On June 24-25, representatives from Middle Eastern states, including Israel and Egypt, will meet in Geneva for the second time in the past two months to discuss the modalities and possible outcomes of the postponed 2012 Helsinki conference on the establishment of a Middle East zone free of nuclear weapons and other weapons of mass destruction (WMD).The goal will be to build upon the fragile foundations of three previous meetings, held in Glion, Switzerland, and finally agree on a date and agenda for the proposed conference.
Bad news. Previous signs that negotiators are experiencing frustration and lack of confidence could continue into this week’s meeting. Finnish facilitator of the Helsinki conference, Ambassador Jaakko Laajava, expressed discontent with the low level of engagement in last month’s Geneva meeting, referencing that some country envoys were not “fully empowered” by capitals to negotiate. Additionally, the Egyptian government had replaced its negotiating leadership with a senior envoy unfamiliar with the process, while the United States, in spite of its role as a depositary state to the conference (alongside Russia and the UK), did not send its top diplomat, Thomas Countryman, who had previously dealt with the issues in the earlier Glion gatherings.
Low-level diplomatic engagement might be symptomatic of deeper issues that contribute to the stalemate of the Helsinki process and make agreeing on a conference date seem so difficult. The apparent lack of progress has in turn translated into frustration for the Arab states, evidenced by Egypt’s walkout of the 2013 Preparatory Committee (PrepCom) of the Nuclear Non-Proliferation Treaty (NPT).
More recently, the Arab Group statement, delivered by the Iraqi delegation at the 2014 NPT PrepCom, included a warning shot that Arab states would “reconsider their position” toward the indefinite extension of the nuclear treaty, if the now-postponed Helsinki conference was not convened prior to the 2015 NPT Review Conference. Their statement was in reference to the established connection between convening the conference and implementing the 1995 Middle East resolution. The resolution, which bound all NPT signatories to work toward the establishment of a Middle East WMD-free zone, was paramount in achieving the treaty’s indefinite extension, and might now be at the center of contention. Though the Arab statement did not explicitly mention what it meant by “reconsider” (possibly meaning the threat of treaty withdrawal, abrogation of the treaty’s indefinite extension clause, or an empty threat), it does not bode well for the health of the nuclear non-proliferation regime, which requires states to cooperate in closing loopholes and strengthening international procedures to prevent further proliferation.

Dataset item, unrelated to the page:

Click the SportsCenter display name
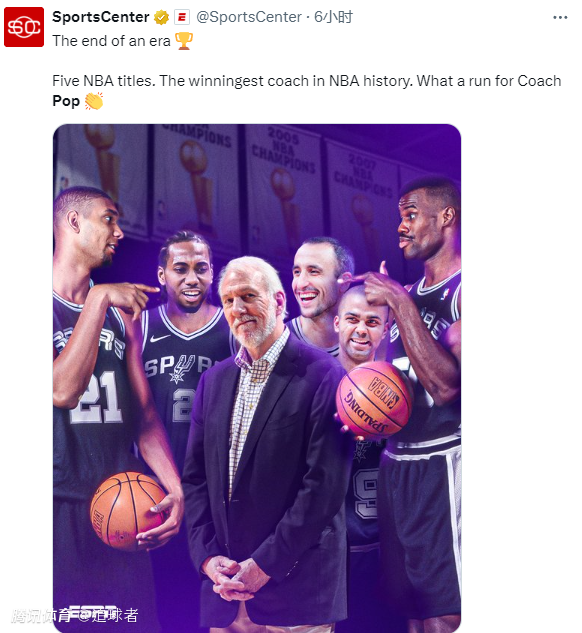This screenshot has width=582, height=633. 100,17
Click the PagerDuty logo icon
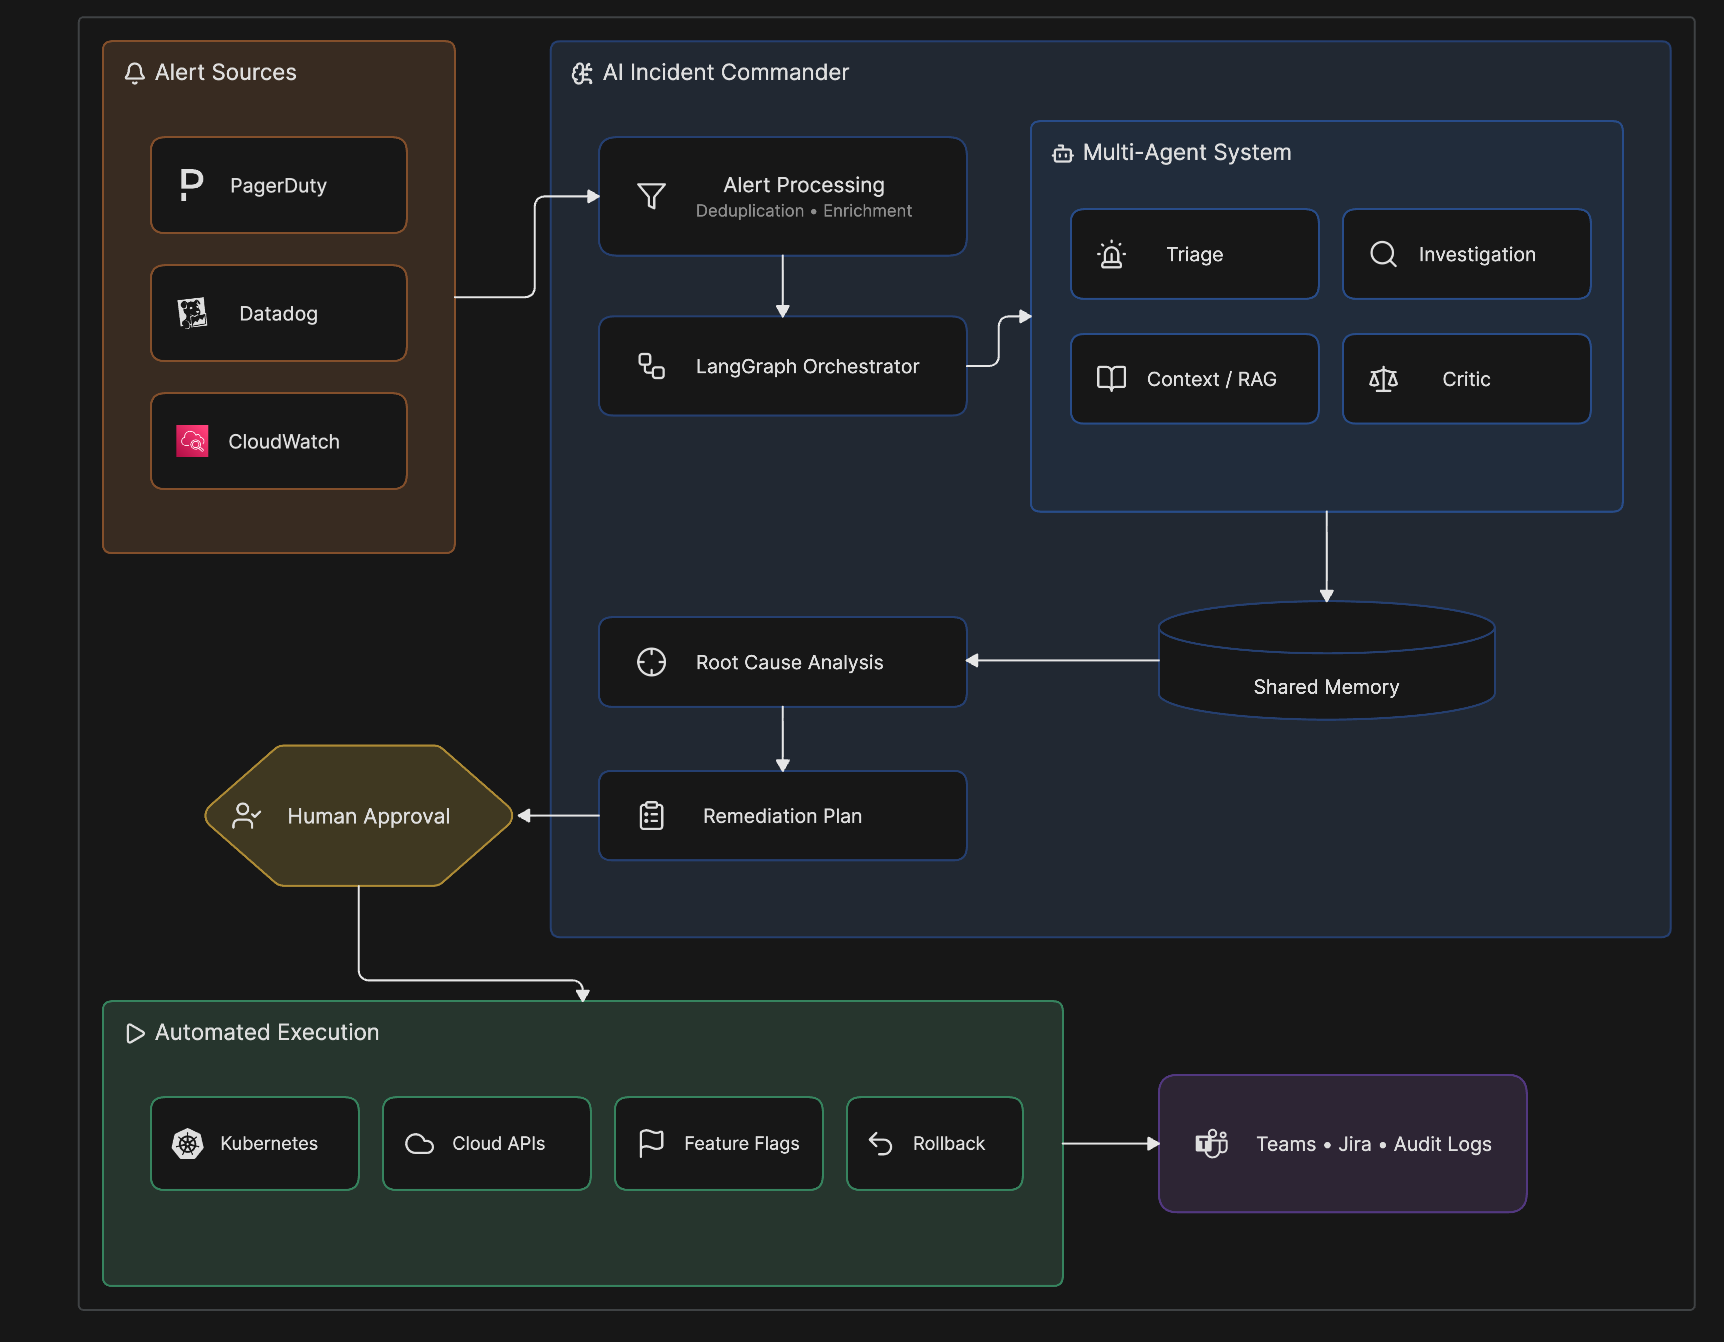Screen dimensions: 1724x1342 pos(191,185)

Good news. Though it seems unlikely that this week’s meeting will generate any breakthrough agreements, the gathering alone might be a positive development for the embattled Middle East, and the health of the non-proliferation regime. After all, how frequently do Arabs and Israelis meet to talk about regional security?
Prior to the start of the Glion-Geneva consultations, Arabs and Israelis had not met to discuss regional security issues since 1995 with the end of the Arms Control and Regional Security (ACRS) process. Even then, the process did not include Iranians, who have, in recent years, shown support for the Helsinki conference and attended the first Glion confab to discuss the conference’s modalities. Though they have failed to attend the subsequent consultations – partly due to ongoing negotiations with the P5+1 (E3+3) over their nuclear program, which might have stretched their diplomatic team too thinly – the Iranians have indicated that they are inclined to attend the Helsinki conference if it were convened.
Additionally, though high emphasis has been placed on achieving a conference date, the Glion-Geneva meetings might, in real terms, have their own value independently of their success in convening the conference. Issue experts suggest that the outcomes of the conference, and not simply its agenda, will be “largely agreed upon by all parties in advance.” Thus, though the Helsinki conference might play a significant symbolic role in committing the parties to the long and arduous process of establishing the WMD-free zone, the Glion-Geneva meetings might represent the painstaking and much-needed negotiation battlegrounds to achieve a compromise on the outcomes of the process. Modest progress in this regard has already been achieved, as Finnish facilitator Jaakko Laajava circulated two documents or “non-papers” in the last Geneva meeting, outlining suggestions for the modalities and the outcomes of the Helsinki conference. None of the delegates, including representatives from Israel and Egypt, objected to the stipulations of either document.
Also, this week, the political directors of the P5+1 (E3+3) will meet in Brussels on June 26, to continue discussions toward a final agreement on Iran’s nuclear program. Negotiations with the Iranians are scheduled to resume next week, on July 2, in Vienna.
-The opinions expressed are those of the author.